= One for the Money =

Nursery rhyme

"One for the Money" is an English-language children's rhyme. Children have used it as early as the 1820s to count before starting a race or other activity.

The full rhyme reads as:

One for the money,
Two for the show;
Three to make ready,
And four to go.

==In popular music==
The rhyme has been used or interpolated in popular music since the 1950s. The earliest known song to contain the rhyme's lyrics is "Rock Around the Clock" by Hal Singer in 1950. Other early examples are in the intros of "Whatcha Gonna Do" by Bill Haley & His Comets from 1953 and "Roll Hot Rod Roll" by Oscar McLollie and "Blue Suede Shoes" by Carl Perkins, both from 1955. The latter was further popularized in a version by Elvis Presley released in March 1956 on his eponymous debut album. Since then, many other artists have interpolated the rhyme's lyrics in their songs, mainly in hip hop music, notably "Memory Lane (Sittin' in da Park)" by Nas, "My 1st Single" by Eminem, "Spoonin' Rap" by Spoonie Gee, "Jussummen" by Das EFX, "Bomdigi" by Erick Sermon, "Elevators (Me & You)" by Outkast, "Anything Goes" by Ras Kass, "Go to Church" by Ice Cube, "All Outta Ale" by MF Doom, "Boyfriend/Girlfriend" by Tyler, the Creator, "Pelotuda" by Argentinian rapper Dillom and "Give It to Me" by South Korean rapper Agust D.

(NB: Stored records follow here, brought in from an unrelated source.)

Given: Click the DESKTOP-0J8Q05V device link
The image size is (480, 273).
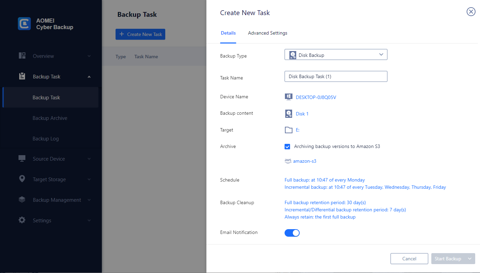Looking at the screenshot, I should pyautogui.click(x=316, y=97).
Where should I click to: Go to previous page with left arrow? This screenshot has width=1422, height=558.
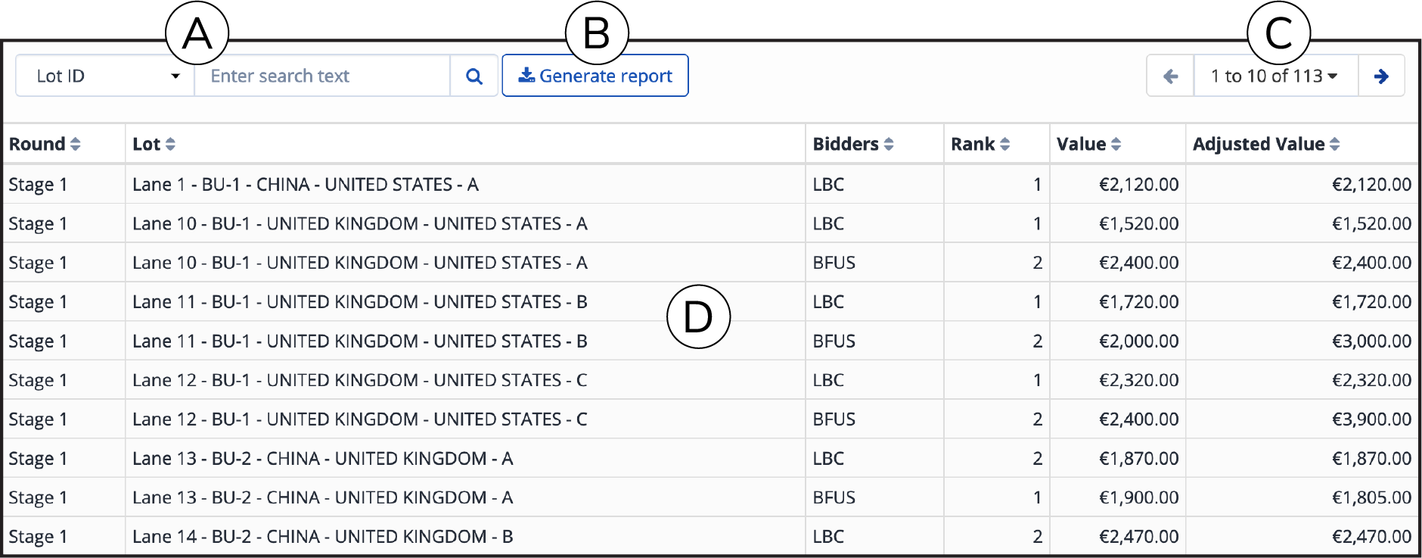pyautogui.click(x=1171, y=76)
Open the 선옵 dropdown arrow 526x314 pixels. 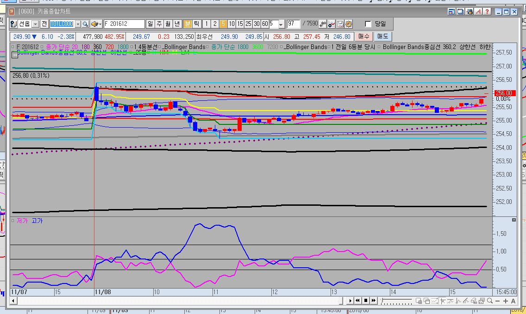click(x=36, y=24)
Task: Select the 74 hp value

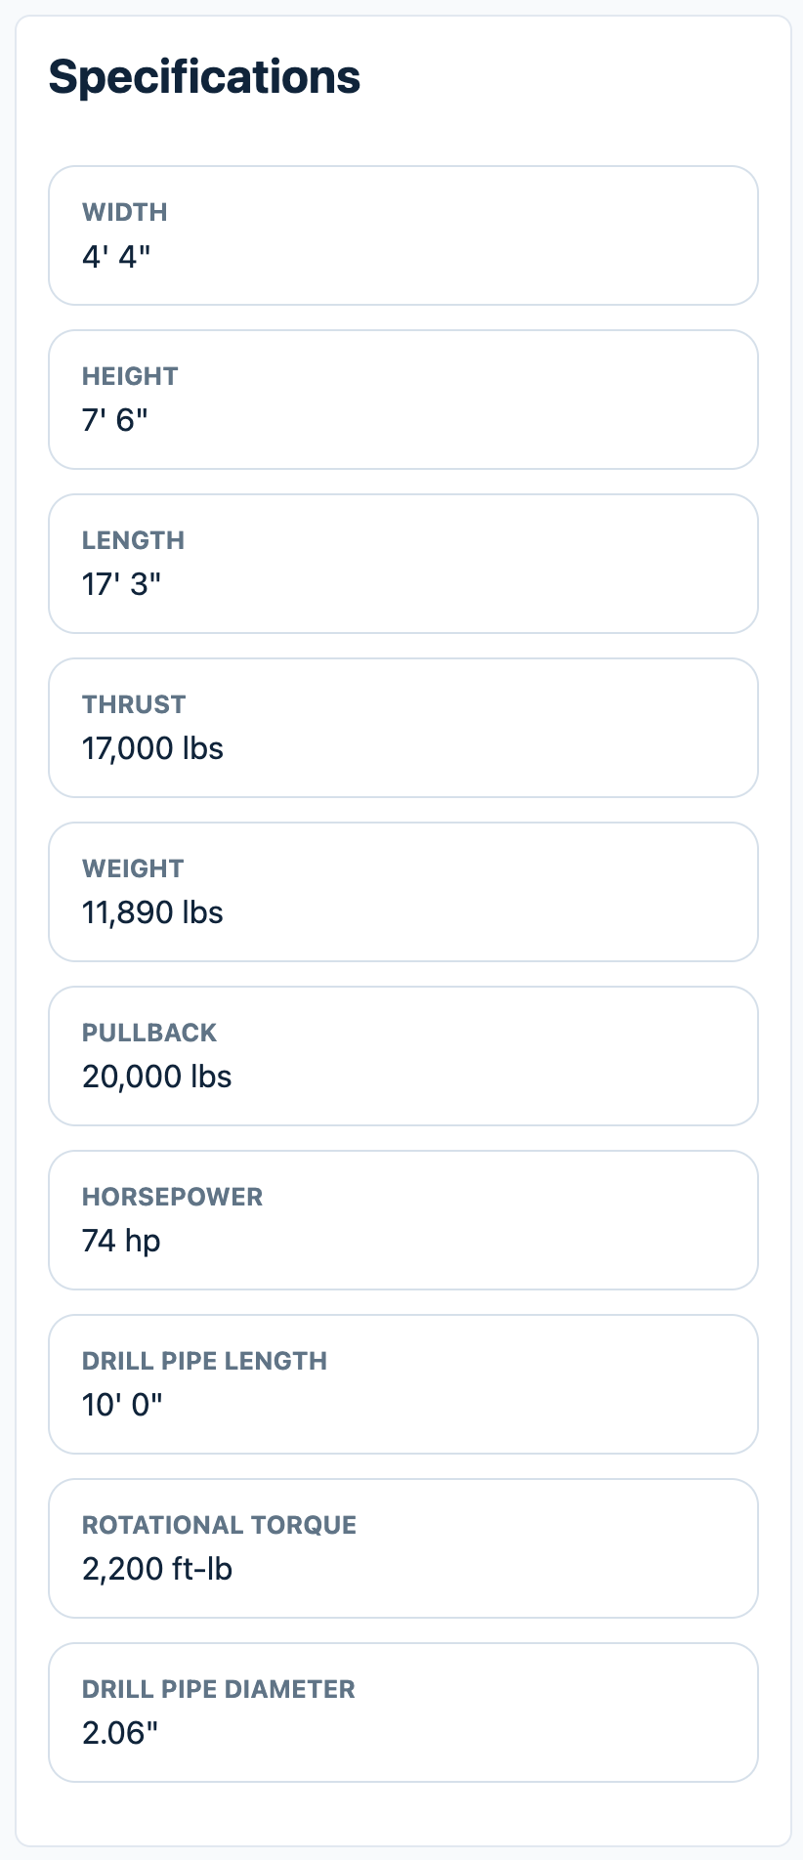Action: (121, 1242)
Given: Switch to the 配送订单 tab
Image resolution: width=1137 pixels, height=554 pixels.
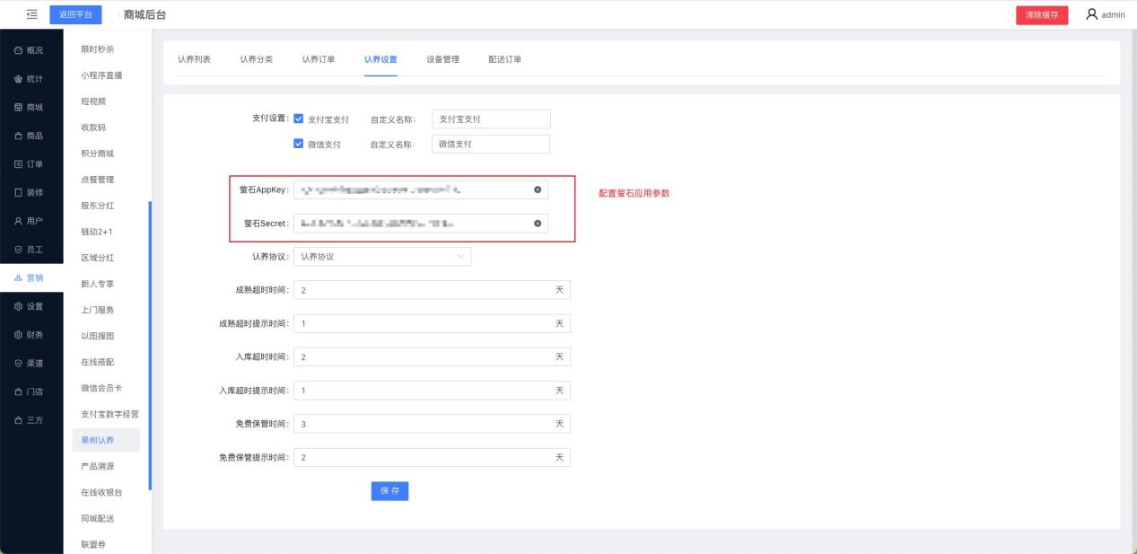Looking at the screenshot, I should [504, 59].
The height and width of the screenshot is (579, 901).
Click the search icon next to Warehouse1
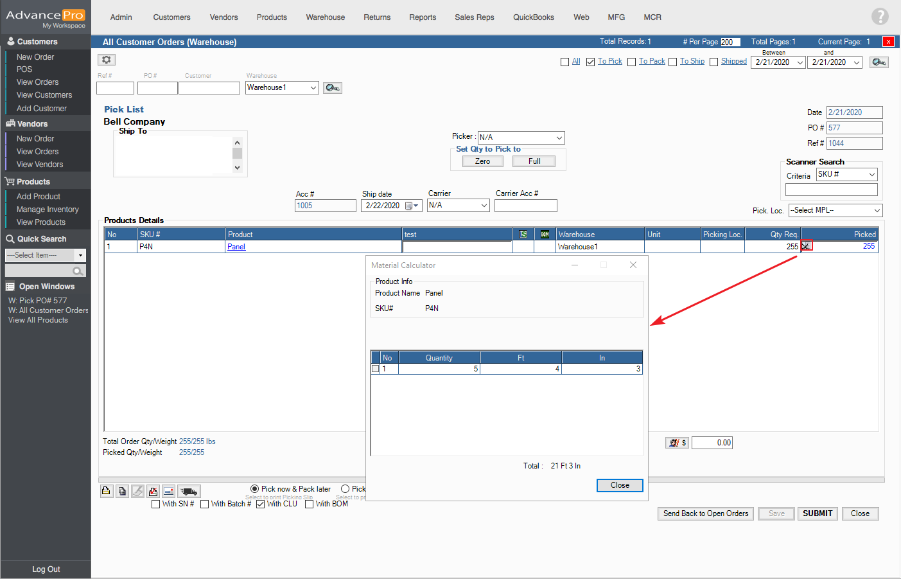click(x=332, y=88)
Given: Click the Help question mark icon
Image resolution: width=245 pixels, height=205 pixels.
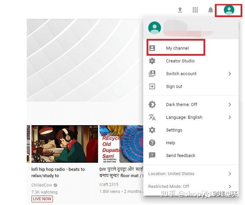Looking at the screenshot, I should tap(152, 143).
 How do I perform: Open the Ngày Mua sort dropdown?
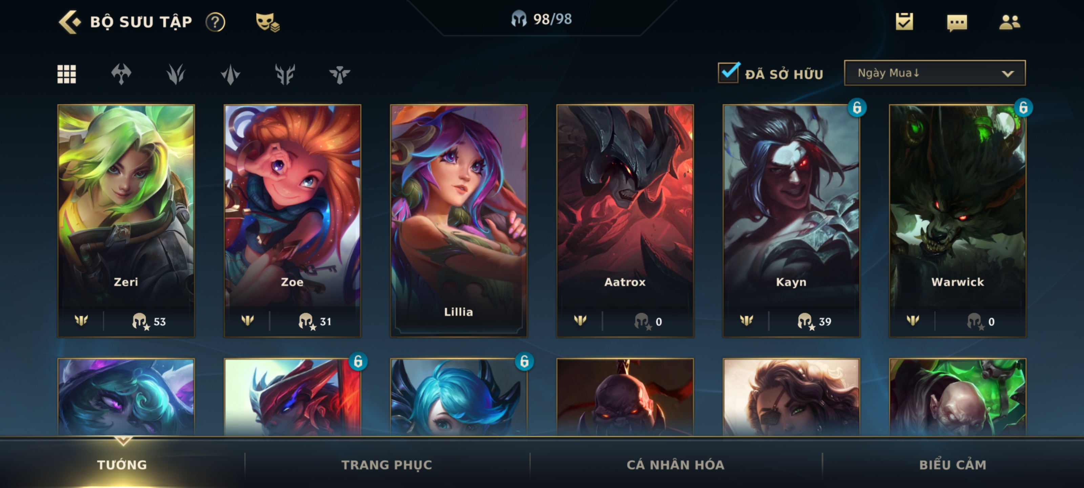[x=935, y=73]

In pop music, the lyric appears in Taylor Swift's "Champagne Problems", Lana Del Rey's "Million Dollar Man", Everything Everything's "The House Is Dust" and Marianas Trench's "Stutter".

In rock music, it appears in "Sure Feels Good to Me" by Warrant, "Let the Music Do the Talking" by Aerosmith and "Piece of Me" by Skid Row. The phrase was also used as the title and in the main hook, with altered lyrics, for the song "One for the Money" by American rock band Escape the Fate.